Instructions for the task
Extend the passage below on multivariate functional depth measures in roahd, starting right after its final line.

Text to read
────────

In (F. Ieva et al. 2013) and (F. Ieva and Paganoni 2017) these statistics
have been generalized to multivariate functional framework. Let \(\mathbf{X}\) be a stochastic process taking
values in the space \(C(I;\mathbb{R}^L)\) of continuous functions
\(\mathbf{f} = (f_1,...,f_L) : I \to
\mathbb{R}^L\), with I as before. We have a dataset \(F_N\) constituted of \(N \in \mathbb{N}\) sample observations of
this process, which we indicate by \(\mathbf{f}_1,\ldots,\mathbf{f}_N\), where
\(\mathbf{f}_j = (f_{j1},...,f_{jL})\).
The MBD of \(\mathbf{f}\) with respect
to \(F_n\) becomes \[MBD_{\{\mathbf{f_1},...,\mathbf{f_n}\}}(\mathbf{f})
= \sum_{k=1}^{L} p_k MBD_{\{f_{1k},...,f_{Nk}\}}^J(f_k),
\label{MB:def:multiv} (\#eq:MBdefmultiv)\] with \(p_k > 0, \, \forall \ k=1,...,L, \quad
\sum_{k=1}^{L} p_k =1\).
Analogously we define the MEI (MHI) of \(\mathbf{f}\) with respect to \(F_N\) as \[MEI_{{\{\mathbf{f_1},...,\mathbf{f_N}\}}}(\mathbf{f})= \sum_{k=1}^{L}
p_k MEI_{\{f_{1k},...,f_{Nk}\}}(f_k),
\label{MEI:def:multiv} (\#eq:MEIdefmultiv)\]
\[MHI_{{\{\mathbf{f_1},...,\mathbf{f_N}\}}}(\mathbf{f})= \sum_{k=1}^{L}
p_k MHI_{\{f_{1k},...,f_{Nk}\}}(f_k),
\label{MHI:def:multiv} (\#eq:MHIdefmultiv)\] with \(p_k > 0,\, k=1,...,L, \quad
\sum_{k=1}^{L} p_k =1\). In @ref(eq:MBdefmultiv),
@ref(eq:MEIdefmultiv) and @ref(eq:MHIdefmultiv) the curves that form the
envelops are the components of the curves in \(F_N\). In roahd the function
multiMBD computes the MBD for a dataset of multivariate
curves. In particular multiMBD requires either an object of
class mfData or a list of 2-dimensional matrices
(Data) having as rows the units of that component and as
columns the measurements of the functional data over the grid, as well
as either a set of weights weights or the string
uniform specifying that a set of uniform weights (of value
\(1 / L\), where \(L\) is the number of components of the
functional dataset) must be employed. The function returns a vector
containing the depth of each element of the multivariate functional
dataset. As an example let us compute the depth measures of the
simulated dataset (named mfD) shown in Figure 4, using uniform weights:
multiMBD(mfD, weights="uniform")

────────

Excerpted data
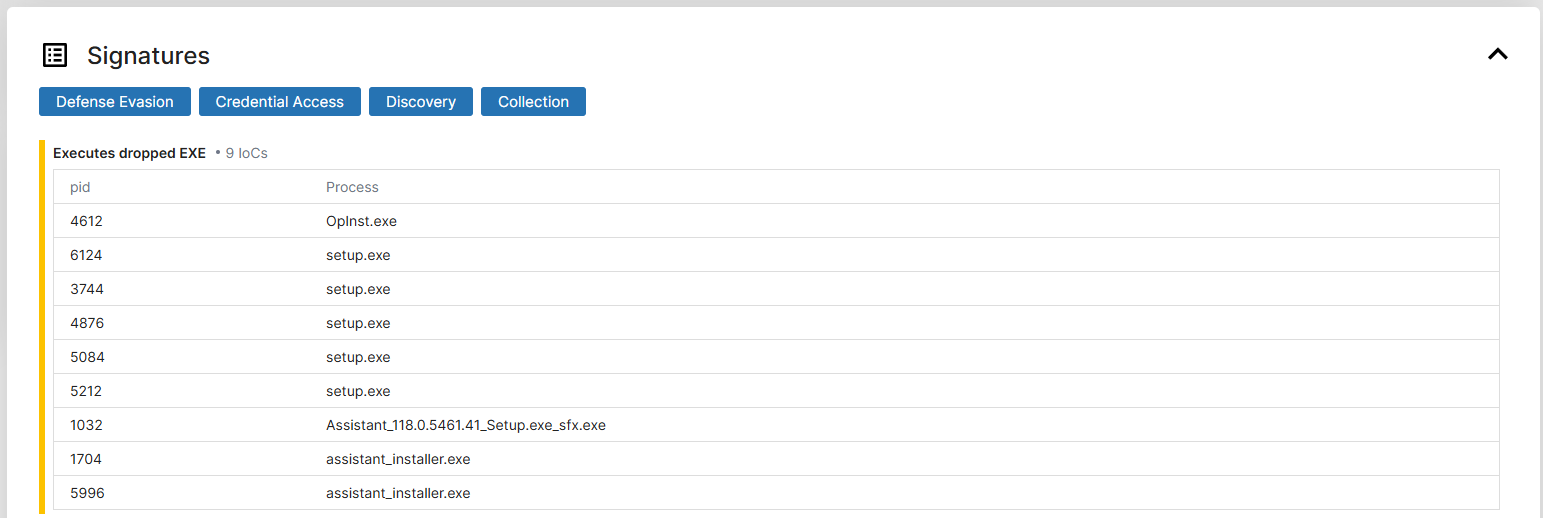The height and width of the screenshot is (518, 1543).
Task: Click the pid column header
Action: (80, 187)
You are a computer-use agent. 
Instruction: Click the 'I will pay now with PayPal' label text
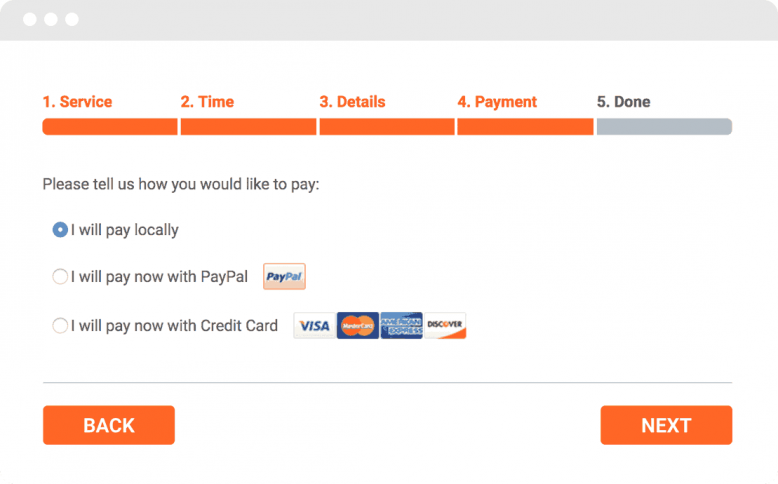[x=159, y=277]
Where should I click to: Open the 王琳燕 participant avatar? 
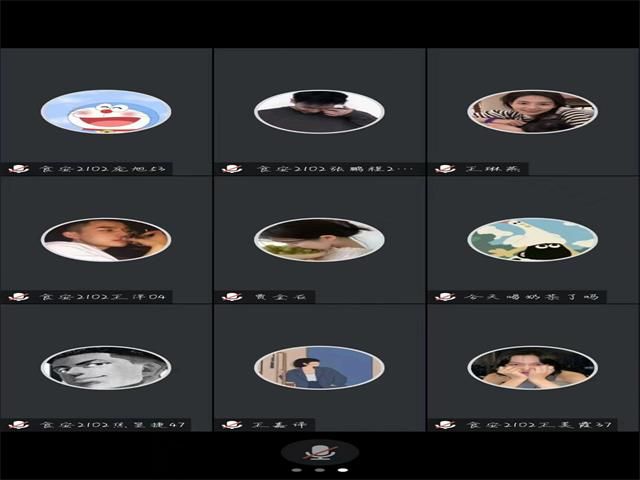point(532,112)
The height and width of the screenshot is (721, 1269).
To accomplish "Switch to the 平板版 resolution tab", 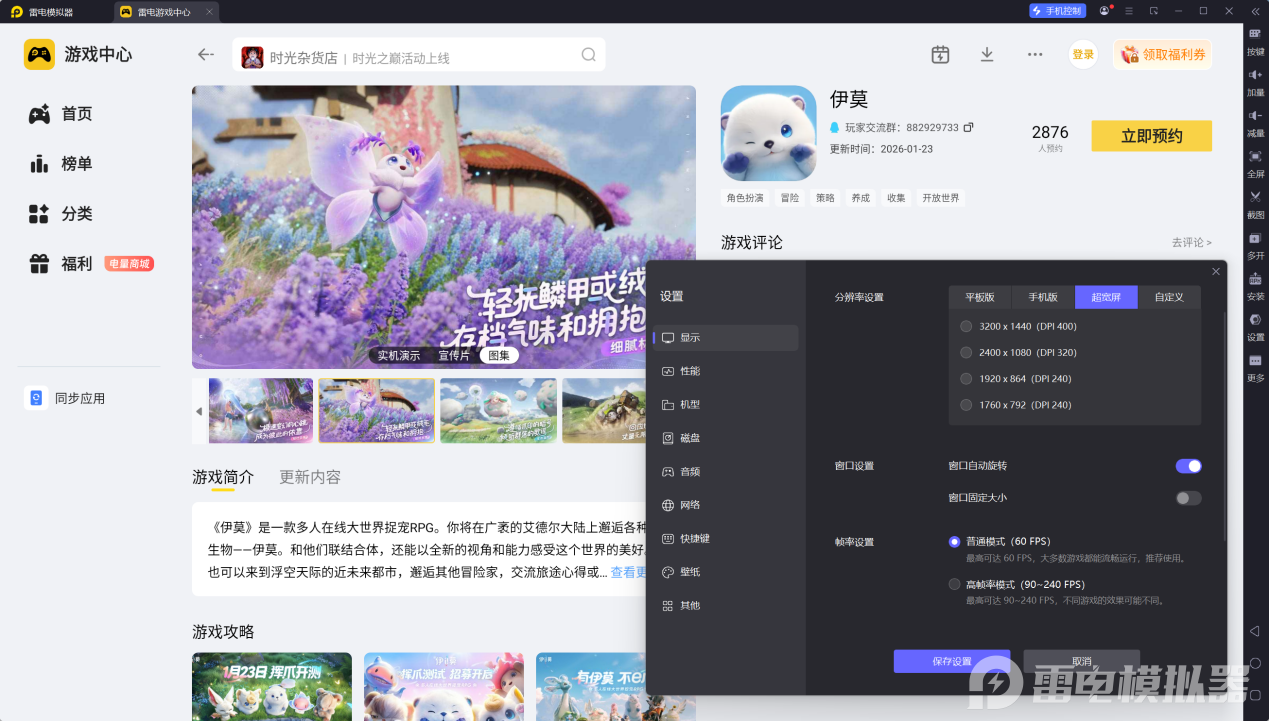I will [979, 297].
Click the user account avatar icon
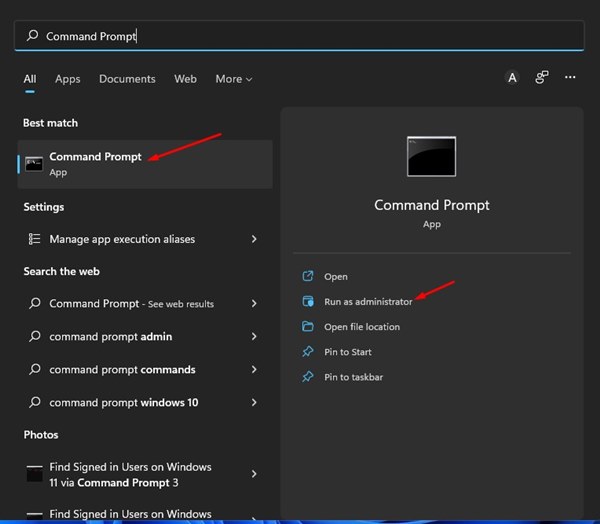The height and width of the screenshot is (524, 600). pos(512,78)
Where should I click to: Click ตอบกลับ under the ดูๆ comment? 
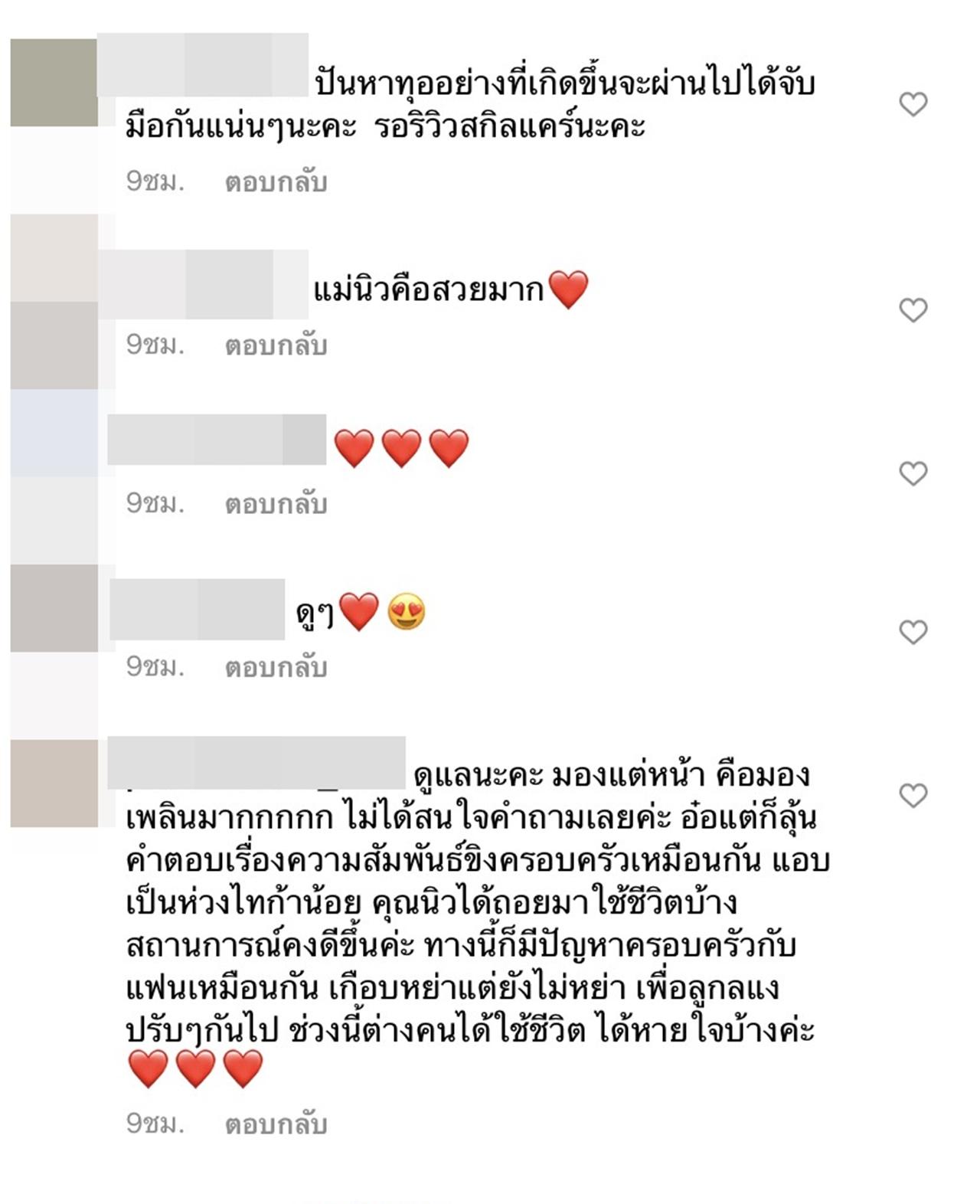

────────

Answer to this exercise
[1] 0.40842020 0.45438788 0.24038384 0.31500606 0.35914343
[6] 0.48603636 0.44544040 0.42960606 0.37119798 0.21466667
[11] 0.46331111 0.37947677 0.46344646 0.39914141 0.30079394
[16] 0.48643838 0.14745657 0.47115354 0.41804242 0.32814545
...
The choice for the weights \(p_k\)s averaging the contribution of each component of the multivariate functional data is usually problem-driven, and in general no gold standards are available. If there is no a priori knowledge about the dependence structure between components, they could be chosen uniformly. In (N. Tarabelloni et al. 2015) a different choice has been proposed, taking into account the distance between the estimated variance-covariance operators of the two groups identified by the binary outcome which was the focus of the study. In (F. Ieva and Paganoni 2017) the weights \(p_k\)s are chosen taking into account the variability of each component of the multivariate functional process that generates data, so the weight of each component is proportional to the inverse of spectral norm of its variance-covariance operator: \[q_k = 1/\lambda^{(1)}_k \quad \text{and} \quad p_k = \frac{q_k}{\sum q_k}, \label{scelta:pesi} (\#eq:sceltapesi)\] where \(\lambda^{(1)}_k\) is the maximum eigenvalue of the variance-covariance operator of the \(k-\)th component.
The functions median_fData (median_mfData)
of the package compute the sample median of a univariate (multivariate)
functional dataset based on a definition of depth for univariate
(multivariate) functional data. Their input is the dataset whose median
is required, in form of fData or mfData
object, and a string specifying the name of the depth definition to use,
as parameter type. This name should bind to a function
actually defined in the workspace, such as the build-in ones of
roahd (e.g., MBD, MHRD, etc.).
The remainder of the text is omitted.